■ **Work order**
Output the records below again, precisely as they are written.

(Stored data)
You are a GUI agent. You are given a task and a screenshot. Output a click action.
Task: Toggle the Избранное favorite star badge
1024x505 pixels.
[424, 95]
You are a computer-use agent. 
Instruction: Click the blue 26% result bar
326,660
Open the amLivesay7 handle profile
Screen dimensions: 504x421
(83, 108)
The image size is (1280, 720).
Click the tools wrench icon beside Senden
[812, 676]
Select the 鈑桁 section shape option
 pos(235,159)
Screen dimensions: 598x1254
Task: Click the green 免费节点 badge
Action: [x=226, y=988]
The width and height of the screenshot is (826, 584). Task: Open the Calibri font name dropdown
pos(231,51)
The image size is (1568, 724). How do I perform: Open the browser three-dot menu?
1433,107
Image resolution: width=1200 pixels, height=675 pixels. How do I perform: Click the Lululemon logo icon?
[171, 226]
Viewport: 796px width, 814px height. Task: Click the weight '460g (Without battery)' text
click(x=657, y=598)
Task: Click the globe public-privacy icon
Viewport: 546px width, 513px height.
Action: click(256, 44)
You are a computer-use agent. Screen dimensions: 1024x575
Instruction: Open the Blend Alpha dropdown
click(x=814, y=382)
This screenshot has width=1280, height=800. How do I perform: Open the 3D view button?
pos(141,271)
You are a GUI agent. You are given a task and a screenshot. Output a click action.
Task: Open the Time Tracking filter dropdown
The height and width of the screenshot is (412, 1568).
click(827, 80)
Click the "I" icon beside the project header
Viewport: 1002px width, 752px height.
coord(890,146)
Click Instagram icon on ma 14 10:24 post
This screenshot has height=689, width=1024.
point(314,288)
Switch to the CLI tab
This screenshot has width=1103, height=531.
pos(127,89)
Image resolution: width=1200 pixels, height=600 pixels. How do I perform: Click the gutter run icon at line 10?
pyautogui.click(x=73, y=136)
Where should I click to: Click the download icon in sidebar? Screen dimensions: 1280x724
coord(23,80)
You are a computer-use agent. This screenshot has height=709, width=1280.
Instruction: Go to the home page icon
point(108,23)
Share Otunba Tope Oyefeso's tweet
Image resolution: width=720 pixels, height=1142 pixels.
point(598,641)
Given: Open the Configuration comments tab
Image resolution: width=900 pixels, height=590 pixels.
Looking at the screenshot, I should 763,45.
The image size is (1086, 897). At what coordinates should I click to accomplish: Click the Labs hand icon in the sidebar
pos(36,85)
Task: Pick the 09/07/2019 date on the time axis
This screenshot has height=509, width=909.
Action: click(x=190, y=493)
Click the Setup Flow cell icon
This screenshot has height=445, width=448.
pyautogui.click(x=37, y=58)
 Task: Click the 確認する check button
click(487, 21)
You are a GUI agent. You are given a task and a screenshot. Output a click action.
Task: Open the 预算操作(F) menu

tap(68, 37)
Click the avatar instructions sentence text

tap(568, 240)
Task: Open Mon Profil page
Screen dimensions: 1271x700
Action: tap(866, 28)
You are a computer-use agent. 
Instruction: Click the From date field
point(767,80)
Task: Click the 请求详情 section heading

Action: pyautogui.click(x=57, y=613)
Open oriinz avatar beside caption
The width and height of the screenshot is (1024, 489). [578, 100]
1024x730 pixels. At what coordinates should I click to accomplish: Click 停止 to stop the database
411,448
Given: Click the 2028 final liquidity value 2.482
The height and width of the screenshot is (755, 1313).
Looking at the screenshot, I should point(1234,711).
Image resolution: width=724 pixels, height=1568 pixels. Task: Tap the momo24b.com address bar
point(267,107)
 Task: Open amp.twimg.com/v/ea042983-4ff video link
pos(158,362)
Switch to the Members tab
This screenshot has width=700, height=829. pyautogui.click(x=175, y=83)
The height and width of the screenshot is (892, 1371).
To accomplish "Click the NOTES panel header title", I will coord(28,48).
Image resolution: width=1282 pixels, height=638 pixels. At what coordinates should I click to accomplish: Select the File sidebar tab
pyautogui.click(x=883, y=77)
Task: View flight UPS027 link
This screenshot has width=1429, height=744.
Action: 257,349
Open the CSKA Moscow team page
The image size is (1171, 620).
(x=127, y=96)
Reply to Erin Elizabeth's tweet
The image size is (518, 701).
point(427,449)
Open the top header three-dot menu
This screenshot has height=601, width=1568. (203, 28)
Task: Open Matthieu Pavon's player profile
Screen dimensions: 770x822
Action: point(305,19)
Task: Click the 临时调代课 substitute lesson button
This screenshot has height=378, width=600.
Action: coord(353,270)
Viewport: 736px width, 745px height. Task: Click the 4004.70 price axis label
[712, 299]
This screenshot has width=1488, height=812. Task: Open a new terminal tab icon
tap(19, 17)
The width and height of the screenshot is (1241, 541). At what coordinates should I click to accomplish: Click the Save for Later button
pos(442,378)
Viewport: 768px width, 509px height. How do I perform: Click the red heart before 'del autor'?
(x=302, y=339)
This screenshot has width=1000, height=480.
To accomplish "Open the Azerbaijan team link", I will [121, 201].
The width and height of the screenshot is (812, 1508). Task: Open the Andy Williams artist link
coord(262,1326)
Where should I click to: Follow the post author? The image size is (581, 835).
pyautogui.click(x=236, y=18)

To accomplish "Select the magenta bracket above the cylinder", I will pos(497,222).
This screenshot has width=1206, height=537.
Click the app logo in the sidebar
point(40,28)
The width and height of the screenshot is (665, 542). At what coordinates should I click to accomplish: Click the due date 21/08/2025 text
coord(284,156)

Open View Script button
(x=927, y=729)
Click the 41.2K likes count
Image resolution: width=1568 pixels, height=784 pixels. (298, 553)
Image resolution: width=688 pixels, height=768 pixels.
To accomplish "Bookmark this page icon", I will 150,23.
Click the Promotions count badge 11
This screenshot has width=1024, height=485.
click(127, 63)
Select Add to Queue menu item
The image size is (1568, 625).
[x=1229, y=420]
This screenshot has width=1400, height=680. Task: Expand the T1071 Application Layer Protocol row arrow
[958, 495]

■ **Task solution**
You are a GUI agent. You are given a task and a screenshot. Output a click action.
Task: Toggle the Избранное favorite star badge
1024x505 pixels.
[424, 95]
You are a computer-use agent. 
Instruction: Click the blue 26% result bar
326,660
Open the amLivesay7 handle profile
Screen dimensions: 504x421
(83, 108)
The image size is (1280, 720).
Click the tools wrench icon beside Senden
[812, 676]
Select the 鈑桁 section shape option
 pos(235,159)
Screen dimensions: 598x1254
Task: Click the green 免费节点 badge
Action: [x=226, y=988]
The width and height of the screenshot is (826, 584). Task: Open the Calibri font name dropdown
pos(231,51)
The image size is (1568, 724). How do I perform: Open the browser three-dot menu?
1433,107
Image resolution: width=1200 pixels, height=675 pixels. How do I perform: Click the Lululemon logo icon?
[171, 226]
Viewport: 796px width, 814px height. Task: Click the weight '460g (Without battery)' text
click(x=657, y=598)
Task: Click the globe public-privacy icon
Viewport: 546px width, 513px height.
Action: click(256, 44)
You are a computer-use agent. Screen dimensions: 1024x575
Instruction: Open the Blend Alpha dropdown
click(x=814, y=382)
This screenshot has width=1280, height=800. How do I perform: Open the 3D view button?
pos(141,271)
You are a GUI agent. You are given a task and a screenshot. Output a click action.
Task: Open the Time Tracking filter dropdown
The height and width of the screenshot is (412, 1568).
click(827, 80)
Click the "I" icon beside the project header
Viewport: 1002px width, 752px height.
coord(890,146)
Click Instagram icon on ma 14 10:24 post
This screenshot has height=689, width=1024.
point(314,288)
Switch to the CLI tab
This screenshot has width=1103, height=531.
pos(127,89)
Image resolution: width=1200 pixels, height=600 pixels. How do I perform: Click the gutter run icon at line 10?
pyautogui.click(x=73, y=136)
Where should I click to: Click the download icon in sidebar? Screen dimensions: 1280x724
coord(23,80)
You are a computer-use agent. This screenshot has height=709, width=1280.
Instruction: Go to the home page icon
point(108,23)
Share Otunba Tope Oyefeso's tweet
Image resolution: width=720 pixels, height=1142 pixels.
point(598,641)
Given: Open the Configuration comments tab
Image resolution: width=900 pixels, height=590 pixels.
Looking at the screenshot, I should 763,45.
The image size is (1086, 897). At what coordinates should I click to accomplish: Click the Labs hand icon in the sidebar
pos(36,85)
Task: Pick the 09/07/2019 date on the time axis
This screenshot has height=509, width=909.
Action: click(x=190, y=493)
Click the Setup Flow cell icon
This screenshot has height=445, width=448.
pyautogui.click(x=37, y=58)
 Task: Click the 確認する check button
click(487, 21)
You are a GUI agent. You are given a task and a screenshot. Output a click action.
Task: Open the 预算操作(F) menu

tap(68, 37)
Click the avatar instructions sentence text

tap(568, 240)
Task: Open Mon Profil page
Screen dimensions: 1271x700
Action: tap(866, 28)
You are a computer-use agent. 
Instruction: Click the From date field
point(767,80)
Task: Click the 请求详情 section heading

Action: pyautogui.click(x=57, y=613)
Open oriinz avatar beside caption
The width and height of the screenshot is (1024, 489). [578, 100]
1024x730 pixels. At what coordinates should I click to accomplish: Click 停止 to stop the database
411,448
Given: Click the 2028 final liquidity value 2.482
The height and width of the screenshot is (755, 1313).
Looking at the screenshot, I should point(1234,711).
Image resolution: width=724 pixels, height=1568 pixels. Task: Tap the momo24b.com address bar
point(267,107)
 Task: Open amp.twimg.com/v/ea042983-4ff video link
pos(158,362)
Switch to the Members tab
This screenshot has width=700, height=829. pyautogui.click(x=175, y=83)
The height and width of the screenshot is (892, 1371).
To accomplish "Click the NOTES panel header title", I will coord(28,48).
Image resolution: width=1282 pixels, height=638 pixels. At what coordinates should I click to accomplish: Select the File sidebar tab
pyautogui.click(x=883, y=77)
Task: View flight UPS027 link
This screenshot has width=1429, height=744.
Action: 257,349
Open the CSKA Moscow team page
The image size is (1171, 620).
(x=127, y=96)
Reply to Erin Elizabeth's tweet
The image size is (518, 701).
point(427,449)
Open the top header three-dot menu
This screenshot has height=601, width=1568. (203, 28)
Task: Open Matthieu Pavon's player profile
Screen dimensions: 770x822
Action: point(305,19)
Task: Click the 临时调代课 substitute lesson button
This screenshot has height=378, width=600.
Action: coord(353,270)
Viewport: 736px width, 745px height. Task: Click the 4004.70 price axis label
[712, 299]
This screenshot has width=1488, height=812. Task: Open a new terminal tab icon
tap(19, 17)
The width and height of the screenshot is (1241, 541). At what coordinates should I click to accomplish: Click the Save for Later button
pos(442,378)
Viewport: 768px width, 509px height. How do I perform: Click the red heart before 'del autor'?
(x=302, y=339)
This screenshot has width=1000, height=480.
To accomplish "Open the Azerbaijan team link", I will [121, 201].
The width and height of the screenshot is (812, 1508). Task: Open the Andy Williams artist link
coord(262,1326)
Where should I click to: Follow the post author? The image size is (581, 835).
pyautogui.click(x=236, y=18)

To accomplish "Select the magenta bracket above the cylinder", I will pos(497,222).
This screenshot has width=1206, height=537.
Click the app logo in the sidebar
point(40,28)
The width and height of the screenshot is (665, 542). At what coordinates should I click to accomplish: Click the due date 21/08/2025 text
coord(284,156)

Open View Script button
(x=927, y=729)
Click the 41.2K likes count
Image resolution: width=1568 pixels, height=784 pixels. (298, 553)
Image resolution: width=688 pixels, height=768 pixels.
To accomplish "Bookmark this page icon", I will 150,23.
Click the Promotions count badge 11
This screenshot has width=1024, height=485.
click(127, 63)
Select Add to Queue menu item
The image size is (1568, 625).
[x=1229, y=420]
This screenshot has width=1400, height=680. Task: Expand the T1071 Application Layer Protocol row arrow
[958, 495]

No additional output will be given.